◆ PROBLEM DETAILS
The exercise calls for a faithful copy of all the data.

◆ DATA EXTRACTS
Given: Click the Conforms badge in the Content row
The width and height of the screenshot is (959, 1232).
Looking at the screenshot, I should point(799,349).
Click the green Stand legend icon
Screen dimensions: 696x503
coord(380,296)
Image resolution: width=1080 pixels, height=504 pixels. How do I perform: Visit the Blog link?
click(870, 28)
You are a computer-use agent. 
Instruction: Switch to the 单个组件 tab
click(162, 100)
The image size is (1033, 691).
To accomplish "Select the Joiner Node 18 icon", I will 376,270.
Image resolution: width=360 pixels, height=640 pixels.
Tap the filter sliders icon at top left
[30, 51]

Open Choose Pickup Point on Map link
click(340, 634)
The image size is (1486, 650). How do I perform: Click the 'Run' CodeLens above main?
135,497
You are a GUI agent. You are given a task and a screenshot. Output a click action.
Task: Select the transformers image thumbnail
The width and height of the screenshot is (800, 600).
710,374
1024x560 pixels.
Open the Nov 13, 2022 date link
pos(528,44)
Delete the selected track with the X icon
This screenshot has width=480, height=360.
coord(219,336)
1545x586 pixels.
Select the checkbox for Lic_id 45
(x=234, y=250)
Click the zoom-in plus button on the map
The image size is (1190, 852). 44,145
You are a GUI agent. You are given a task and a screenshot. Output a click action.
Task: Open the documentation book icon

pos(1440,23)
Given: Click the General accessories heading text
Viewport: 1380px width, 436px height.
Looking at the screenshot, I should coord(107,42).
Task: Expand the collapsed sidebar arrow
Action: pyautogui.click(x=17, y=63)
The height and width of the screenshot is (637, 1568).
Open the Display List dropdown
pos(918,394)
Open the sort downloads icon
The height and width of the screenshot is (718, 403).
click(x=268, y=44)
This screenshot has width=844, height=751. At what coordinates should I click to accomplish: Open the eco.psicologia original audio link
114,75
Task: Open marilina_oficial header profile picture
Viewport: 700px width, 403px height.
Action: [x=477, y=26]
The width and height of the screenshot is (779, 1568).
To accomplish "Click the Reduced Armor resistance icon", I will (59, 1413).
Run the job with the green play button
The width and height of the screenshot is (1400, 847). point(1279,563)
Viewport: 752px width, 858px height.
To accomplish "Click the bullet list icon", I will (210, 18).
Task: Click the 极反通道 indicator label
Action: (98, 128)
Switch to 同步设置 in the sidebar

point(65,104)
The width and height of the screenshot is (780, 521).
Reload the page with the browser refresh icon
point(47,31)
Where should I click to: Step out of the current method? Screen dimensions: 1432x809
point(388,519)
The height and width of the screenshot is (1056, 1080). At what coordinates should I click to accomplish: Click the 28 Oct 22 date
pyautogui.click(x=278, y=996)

◆ THE COMPLETED TASK
Given: Click the Conforms badge in the Content row
The width and height of the screenshot is (959, 1232).
Looking at the screenshot, I should point(799,349).
Click the green Stand legend icon
Screen dimensions: 696x503
coord(380,296)
Image resolution: width=1080 pixels, height=504 pixels. How do I perform: Visit the Blog link?
click(870, 28)
You are a computer-use agent. 
Instruction: Switch to the 单个组件 tab
click(162, 100)
The image size is (1033, 691).
To accomplish "Select the Joiner Node 18 icon", I will 376,270.
Image resolution: width=360 pixels, height=640 pixels.
Tap the filter sliders icon at top left
[30, 51]

Open Choose Pickup Point on Map link
click(340, 634)
The image size is (1486, 650). How do I perform: Click the 'Run' CodeLens above main?
135,497
You are a GUI agent. You are given a task and a screenshot. Output a click action.
Task: Select the transformers image thumbnail
The width and height of the screenshot is (800, 600).
710,374
1024x560 pixels.
Open the Nov 13, 2022 date link
pos(528,44)
Delete the selected track with the X icon
This screenshot has width=480, height=360.
coord(219,336)
1545x586 pixels.
Select the checkbox for Lic_id 45
(x=234, y=250)
Click the zoom-in plus button on the map
The image size is (1190, 852). 44,145
You are a GUI agent. You are given a task and a screenshot. Output a click action.
Task: Open the documentation book icon

pos(1440,23)
Given: Click the General accessories heading text
Viewport: 1380px width, 436px height.
Looking at the screenshot, I should coord(107,42).
Task: Expand the collapsed sidebar arrow
Action: pyautogui.click(x=17, y=63)
The height and width of the screenshot is (637, 1568).
Open the Display List dropdown
pos(918,394)
Open the sort downloads icon
The height and width of the screenshot is (718, 403).
click(x=268, y=44)
This screenshot has width=844, height=751. At what coordinates should I click to accomplish: Open the eco.psicologia original audio link
114,75
Task: Open marilina_oficial header profile picture
Viewport: 700px width, 403px height.
Action: [x=477, y=26]
The width and height of the screenshot is (779, 1568).
To accomplish "Click the Reduced Armor resistance icon", I will (59, 1413).
Run the job with the green play button
The width and height of the screenshot is (1400, 847). point(1279,563)
Viewport: 752px width, 858px height.
To accomplish "Click the bullet list icon", I will (210, 18).
Task: Click the 极反通道 indicator label
Action: (98, 128)
Switch to 同步设置 in the sidebar

point(65,104)
The width and height of the screenshot is (780, 521).
Reload the page with the browser refresh icon
point(47,31)
Where should I click to: Step out of the current method? Screen dimensions: 1432x809
point(388,519)
The height and width of the screenshot is (1056, 1080). At what coordinates should I click to accomplish: Click the 28 Oct 22 date
pyautogui.click(x=278, y=996)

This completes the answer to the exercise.